The very idea of buying stakes in public companies prior to an eventual buyout or as method to induce change, brings to mind the vulture characterizations that plagued the LBO world back in the 1980s. But for Blum Capital, the firm won’t proceed without an espousal from the management team or board of directors. And while investor activism has taken on an increasingly prominent role in the wake of Disney’s board shuffle, Blum Capital will not look to rally other investors against management.

“We’ve been doing this a long time. We’ve built up experience, or scar tissue, whatever you want to call it,” Lind says. “When we execute an investment, we’ll go up to 4.9% and we won’t exceed 5% [the ownership level where an SEC filing is required] until we’ve gotten confirmation that we will be able to work with management… We want to be collaborative partners. It’s important to us that management doesn’t view us as pariahs.”

He adds that these investments differ from PIPEs in that they are not negotiated deals with the management team, but the deal still requires an open dialogue back in forth between the two parties. “Our purchases are purely open market investments. Everything we do is to develop a trust with management. Before we have to make any filings, we’ll call management and let them know our intentions… If they’re not interested, then we’ll just back out and leave quietly.”

Once Blum Capital decides to go forward and exceed a 5% stake in a given company, the firm from that point starts to accumulate a larger block, and in most cases becomes the largest investor. Rarely, though, will Blum Capital exceed a 20% ownership in a company while public. This strategy, according to Lind, allows the firm to invest in undervalued companies without paying a premium to gain control, and since Blum Capital generally acquires the stake over a 12- month period, the firm feels it allows them a “real-world get-to-know-you period, rather than a thirty day due diligence phase.”

Over the stock accumulation period, Blum Capital works to strengthen its relationship with management and the board. As soon as a comfort level is established, the firm will then put on its financial engineering hard hat and get to work. “We really just try to optimize the capital structure. Sometimes that means a stock buyback, other times it means divesting non core assets, and sometimes we’ll help take a company private but that’s just one of our strategies, and represents more of a continuation of applying financial leverage,” Lind syas

Seeing the Plan In Action

An example of this strategy can be found in the recent floatation of Kinetic Concepts (see story on previous page), which crystallized Blum Capital’s successful investment in the healthcare company. The firm started investing in the business in 1996, eventually building a 10% stake over time. Working with management, Blum Capital helped institute a share buyback program in which the company bought back 9% of its stock. Soon after, the firm helped the company lever its balance sheet, which at the time had no debt and $80 million of cash. When the company’s stock continued to sit still, neglected by the public market, Blum Capital decided to take the company private.

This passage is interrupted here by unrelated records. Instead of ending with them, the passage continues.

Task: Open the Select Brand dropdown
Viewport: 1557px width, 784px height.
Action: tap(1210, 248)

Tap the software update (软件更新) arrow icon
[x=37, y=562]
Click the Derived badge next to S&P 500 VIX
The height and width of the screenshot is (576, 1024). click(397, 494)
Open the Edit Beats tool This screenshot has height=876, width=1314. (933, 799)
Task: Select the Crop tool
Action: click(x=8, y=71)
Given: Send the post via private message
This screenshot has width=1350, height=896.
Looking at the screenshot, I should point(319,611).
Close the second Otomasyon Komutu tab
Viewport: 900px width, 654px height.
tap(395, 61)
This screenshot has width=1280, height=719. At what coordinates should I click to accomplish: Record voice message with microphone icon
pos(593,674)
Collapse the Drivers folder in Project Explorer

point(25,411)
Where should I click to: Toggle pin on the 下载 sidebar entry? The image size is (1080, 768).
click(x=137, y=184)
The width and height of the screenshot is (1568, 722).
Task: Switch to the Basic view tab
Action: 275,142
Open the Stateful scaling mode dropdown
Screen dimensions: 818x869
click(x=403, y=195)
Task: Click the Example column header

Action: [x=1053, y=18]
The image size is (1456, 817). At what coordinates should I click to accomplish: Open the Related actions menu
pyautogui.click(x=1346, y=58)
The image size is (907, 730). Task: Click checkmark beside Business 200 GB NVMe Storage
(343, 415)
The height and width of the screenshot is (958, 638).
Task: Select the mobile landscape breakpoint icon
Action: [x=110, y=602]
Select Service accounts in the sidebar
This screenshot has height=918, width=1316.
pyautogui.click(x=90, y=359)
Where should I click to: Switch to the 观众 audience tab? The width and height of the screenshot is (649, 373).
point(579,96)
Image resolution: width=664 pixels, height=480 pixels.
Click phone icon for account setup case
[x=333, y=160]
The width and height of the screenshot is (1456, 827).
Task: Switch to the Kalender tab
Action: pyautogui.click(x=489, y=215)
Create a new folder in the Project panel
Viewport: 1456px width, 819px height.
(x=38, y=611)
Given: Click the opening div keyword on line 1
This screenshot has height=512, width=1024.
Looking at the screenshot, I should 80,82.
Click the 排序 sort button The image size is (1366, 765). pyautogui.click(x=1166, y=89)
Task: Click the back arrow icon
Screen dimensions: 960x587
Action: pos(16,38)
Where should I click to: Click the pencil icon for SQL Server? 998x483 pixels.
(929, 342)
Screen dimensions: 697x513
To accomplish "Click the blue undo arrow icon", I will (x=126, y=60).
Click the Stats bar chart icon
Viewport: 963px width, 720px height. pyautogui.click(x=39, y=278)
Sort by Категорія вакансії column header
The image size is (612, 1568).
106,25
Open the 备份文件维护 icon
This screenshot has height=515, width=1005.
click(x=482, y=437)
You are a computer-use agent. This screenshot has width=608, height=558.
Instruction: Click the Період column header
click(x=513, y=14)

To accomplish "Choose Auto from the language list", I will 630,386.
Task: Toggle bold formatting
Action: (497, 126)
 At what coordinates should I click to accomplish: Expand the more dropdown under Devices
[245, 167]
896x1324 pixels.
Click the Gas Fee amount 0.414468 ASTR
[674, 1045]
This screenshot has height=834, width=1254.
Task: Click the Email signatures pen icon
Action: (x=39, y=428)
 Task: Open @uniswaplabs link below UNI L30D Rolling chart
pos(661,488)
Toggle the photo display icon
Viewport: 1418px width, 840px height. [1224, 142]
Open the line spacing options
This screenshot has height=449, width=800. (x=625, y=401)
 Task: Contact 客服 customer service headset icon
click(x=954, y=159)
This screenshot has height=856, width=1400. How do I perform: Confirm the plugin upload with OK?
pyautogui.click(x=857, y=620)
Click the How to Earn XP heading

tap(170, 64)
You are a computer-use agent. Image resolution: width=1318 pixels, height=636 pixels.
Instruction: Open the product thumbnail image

“We approached the founder with a proposal to take the company private,” Lind says. “It was more a plan designed to affect that capital structure, and provided an opportunity to put in the right framework in one fell swoop. To do that we invited Fremont Partners in to invest.”

Lind adds that Blum Capital’s role as either a significant or the largest shareholder in the companies it takes private generally discourages other bidders from lining up, but if others do come out with an offer, they have the benefit of walking away with some upside when the prices get too high. “Our strategy positions us extraordinarily well. As the largest shareholder, when your stake is that large, the other financial sponsors usually don’t bother to show at the auction,” Lind says. “It won’t necessarily stop a strategic buyer from showing, but that’s okay too, since our position gives us the potential upside of a rival bid.”

“When you’re investing private equity, you can either do it through an auction, like most firms do, or you can do it through the public market, with strategic block investments,” Lind adds. “For us, it’s a no-brainer. When you see these stock prices implode on the public markets, and you accumulate stakes at the right price, financial engineering is a strategy that can still deliver attractive returns…For the last 20 years we’ve been right around 20% per annum.”